You need to come prepared.  Bring any paperwork along with you.  If you have been served with papers, you need to bring those along.  If you are looking to initiate action against someone else, bring all of your notes, photos, and any other supporting information that might be helpful.  The more information you can bring, the better the lawyer can determine if you will be a good match to his/her skills.

Also, bring along a notepad and pen.  You should definitely be taking notes.  Tell the attorney if you have interviewed other lawyers or if this is the first.  If there are things you like or dislike in a lawyer, let him/her know.  Try to be as brief and succinct as possible, as you only have limited time.  This is your chance to ask about things like fee structures and retainers as well.

How Long Will my Consultation Take?


Typically, a free consultation lasts about 30 minutes and not more than an hour.  Most attorneys will cut you off at the end of an hour, which is why it's important for you to be organized and succinct.

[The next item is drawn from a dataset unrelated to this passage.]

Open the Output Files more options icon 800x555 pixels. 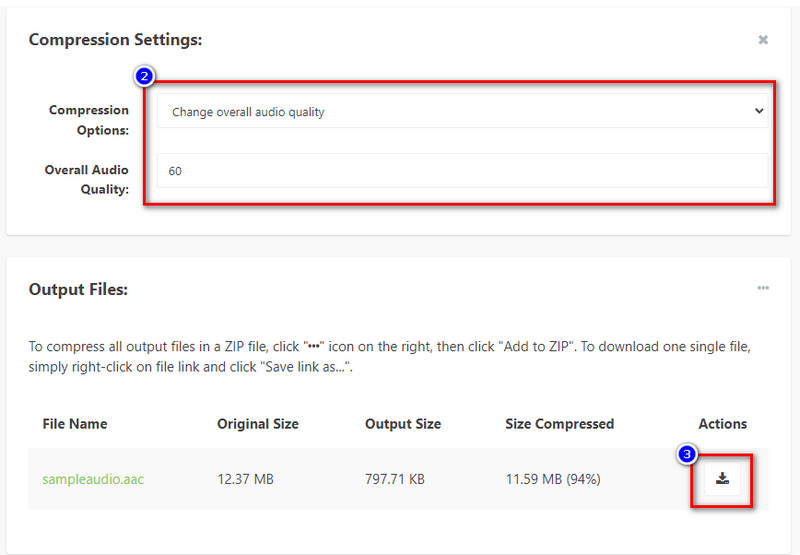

Here at the Law Offices of Heath D Harte, we do not limit the duration of your free consultation.  We will not cut you off after an hour.  Rather,  our free consultation time is unlimited, and we give the client all the time that is appropriate to fully understand the client's circumstances and the options available to them.

Can I get Free Legal Advice During my Initial Consultation?


The point of the consultation is NOT to give free legal advice.  In fact, at this point, legal advice is usually inappropriate.  A lawyer should NOT give legal advice until he has reviewed the specifics of your individual case.  No two cases are the same.  The lawyer will discuss generalities, rather than specifics, during this initial consultation.  Again, the point is not to give you legal advice, but rather, to determine whether the attorney is equipped to handle your case, and to begin to establish a relationship.  If the attorney is not, he may refer you to another attorney who may be more suitable for your particular needs.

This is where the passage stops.